Division of Human Communication, Development and Hearing, School of Health Sciences, University of Manchester, Manchester, UK.
Department of Psychology, University of Lancaster, Lancaster, UK.
Dev Sci. 2018 Jul;21(4):e12629. doi: 10.1111/desc.12629. Epub 2017 Oct 26.
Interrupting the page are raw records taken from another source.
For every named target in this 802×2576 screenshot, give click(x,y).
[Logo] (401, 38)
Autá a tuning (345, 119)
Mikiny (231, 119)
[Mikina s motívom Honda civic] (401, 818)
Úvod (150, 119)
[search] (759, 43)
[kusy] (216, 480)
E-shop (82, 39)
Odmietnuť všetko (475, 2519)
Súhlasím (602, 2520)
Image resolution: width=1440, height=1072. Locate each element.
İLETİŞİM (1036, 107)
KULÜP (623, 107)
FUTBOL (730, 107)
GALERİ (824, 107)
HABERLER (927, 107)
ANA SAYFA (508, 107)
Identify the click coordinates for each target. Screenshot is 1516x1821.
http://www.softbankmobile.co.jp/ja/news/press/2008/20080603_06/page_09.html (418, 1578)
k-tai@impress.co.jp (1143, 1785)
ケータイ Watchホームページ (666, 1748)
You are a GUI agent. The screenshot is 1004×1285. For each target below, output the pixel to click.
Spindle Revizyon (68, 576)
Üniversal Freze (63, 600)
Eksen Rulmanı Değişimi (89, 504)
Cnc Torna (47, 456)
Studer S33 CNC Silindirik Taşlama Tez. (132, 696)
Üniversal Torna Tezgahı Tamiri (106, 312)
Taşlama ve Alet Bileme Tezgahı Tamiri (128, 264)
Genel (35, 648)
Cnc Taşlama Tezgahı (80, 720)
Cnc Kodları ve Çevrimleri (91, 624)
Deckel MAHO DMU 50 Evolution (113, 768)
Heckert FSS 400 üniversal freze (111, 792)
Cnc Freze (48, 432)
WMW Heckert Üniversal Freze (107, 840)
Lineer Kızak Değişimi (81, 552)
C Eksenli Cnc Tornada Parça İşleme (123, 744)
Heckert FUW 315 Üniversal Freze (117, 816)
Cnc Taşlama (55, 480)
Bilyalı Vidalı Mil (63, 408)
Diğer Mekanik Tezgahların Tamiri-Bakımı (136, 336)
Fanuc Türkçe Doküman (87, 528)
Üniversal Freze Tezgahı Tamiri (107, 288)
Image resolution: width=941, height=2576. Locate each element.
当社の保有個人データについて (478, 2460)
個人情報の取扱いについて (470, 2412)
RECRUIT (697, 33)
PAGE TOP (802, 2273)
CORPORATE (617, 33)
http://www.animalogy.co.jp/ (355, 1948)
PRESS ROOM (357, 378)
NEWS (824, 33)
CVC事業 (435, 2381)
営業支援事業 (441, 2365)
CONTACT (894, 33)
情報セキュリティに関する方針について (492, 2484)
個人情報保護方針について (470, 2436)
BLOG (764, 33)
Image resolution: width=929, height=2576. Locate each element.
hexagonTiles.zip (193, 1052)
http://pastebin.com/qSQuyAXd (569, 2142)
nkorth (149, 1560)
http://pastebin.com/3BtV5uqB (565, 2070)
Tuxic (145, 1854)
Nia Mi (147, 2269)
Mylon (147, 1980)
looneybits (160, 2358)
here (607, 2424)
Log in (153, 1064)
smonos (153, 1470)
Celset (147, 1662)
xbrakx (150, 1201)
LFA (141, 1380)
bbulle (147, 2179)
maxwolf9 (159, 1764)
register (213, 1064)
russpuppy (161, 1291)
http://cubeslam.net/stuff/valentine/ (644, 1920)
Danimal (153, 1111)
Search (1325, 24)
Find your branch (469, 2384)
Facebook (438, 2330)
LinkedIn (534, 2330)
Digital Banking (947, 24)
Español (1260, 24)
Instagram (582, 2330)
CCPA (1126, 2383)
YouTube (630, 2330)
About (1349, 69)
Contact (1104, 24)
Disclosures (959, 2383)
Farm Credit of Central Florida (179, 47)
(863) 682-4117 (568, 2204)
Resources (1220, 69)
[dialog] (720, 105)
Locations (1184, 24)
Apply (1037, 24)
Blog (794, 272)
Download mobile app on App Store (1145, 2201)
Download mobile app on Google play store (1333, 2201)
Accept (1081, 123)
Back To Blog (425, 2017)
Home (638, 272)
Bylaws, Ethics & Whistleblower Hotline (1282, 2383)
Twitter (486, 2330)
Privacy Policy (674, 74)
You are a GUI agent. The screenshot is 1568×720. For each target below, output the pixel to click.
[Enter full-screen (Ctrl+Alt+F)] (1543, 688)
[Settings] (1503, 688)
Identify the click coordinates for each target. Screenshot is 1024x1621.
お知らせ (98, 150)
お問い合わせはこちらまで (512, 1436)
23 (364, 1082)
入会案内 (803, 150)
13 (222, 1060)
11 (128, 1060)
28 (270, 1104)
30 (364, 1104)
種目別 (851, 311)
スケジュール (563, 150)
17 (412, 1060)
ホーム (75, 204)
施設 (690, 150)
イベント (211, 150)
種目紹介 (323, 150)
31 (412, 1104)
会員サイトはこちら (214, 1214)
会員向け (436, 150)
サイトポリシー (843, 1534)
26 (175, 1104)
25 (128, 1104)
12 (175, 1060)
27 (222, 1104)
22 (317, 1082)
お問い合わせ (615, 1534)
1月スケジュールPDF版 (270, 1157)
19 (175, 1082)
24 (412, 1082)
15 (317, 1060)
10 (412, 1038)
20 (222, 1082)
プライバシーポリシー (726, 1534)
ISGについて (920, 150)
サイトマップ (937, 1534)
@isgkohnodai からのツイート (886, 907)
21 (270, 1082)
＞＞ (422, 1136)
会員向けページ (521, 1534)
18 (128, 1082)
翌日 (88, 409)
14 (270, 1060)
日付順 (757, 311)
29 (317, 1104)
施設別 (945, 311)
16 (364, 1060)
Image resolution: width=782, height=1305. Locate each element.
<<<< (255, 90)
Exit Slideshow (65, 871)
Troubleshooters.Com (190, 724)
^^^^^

Infants are curious learners who drive their own cognitive development by imposing structure on their learning environment as they explore. Understanding the mechanisms by which infants structure their own learning is therefore critical to our understanding of development. Here we propose an explicit mechanism for intrinsically motivated information selection that maximizes learning. We first present a neurocomputational model of infant visual category learning, capturing existing empirical data on the role of environmental complexity on learning. Next we "set the model free", allowing it to select its own stimuli based on a formalization of curiosity and three alternative selection mechanisms. We demonstrate that maximal learning emerges when the model is able to maximize stimulus novelty relative to its internal states, depending on the interaction across learning between the structure of the environment and the plasticity in the learner itself. We discuss the implications of this new curiosity mechanism for both existing computational models of reinforcement learning and for our understanding of this fundamental mechanism in early development.
婴儿是好奇的学习者,他们在探索时通过对学习环境施加结构来推动自己的认知发展。因此,了解婴儿构建自己学习的机制对于我们理解发展至关重要。在这里,我们提出了一种用于内在动机信息选择的明确机制,该机制可以最大限度地提高学习效果。我们首先提出了一个婴儿视觉类别学习的神经计算模型,该模型捕捉了关于环境复杂性对学习影响的现有实证数据。接下来,我们“让模型自由发挥”,允许它根据好奇心的形式化和三种替代选择机制来选择自己的刺激。我们证明,当模型能够根据其内部状态最大化刺激新颖性时,最大程度的学习就会出现,这取决于学习过程中环境结构和学习者自身可塑性之间的相互作用。我们讨论了这种新的好奇心机制对强化学习的现有计算模型以及我们对早期发展中这一基本机制的理解的影响。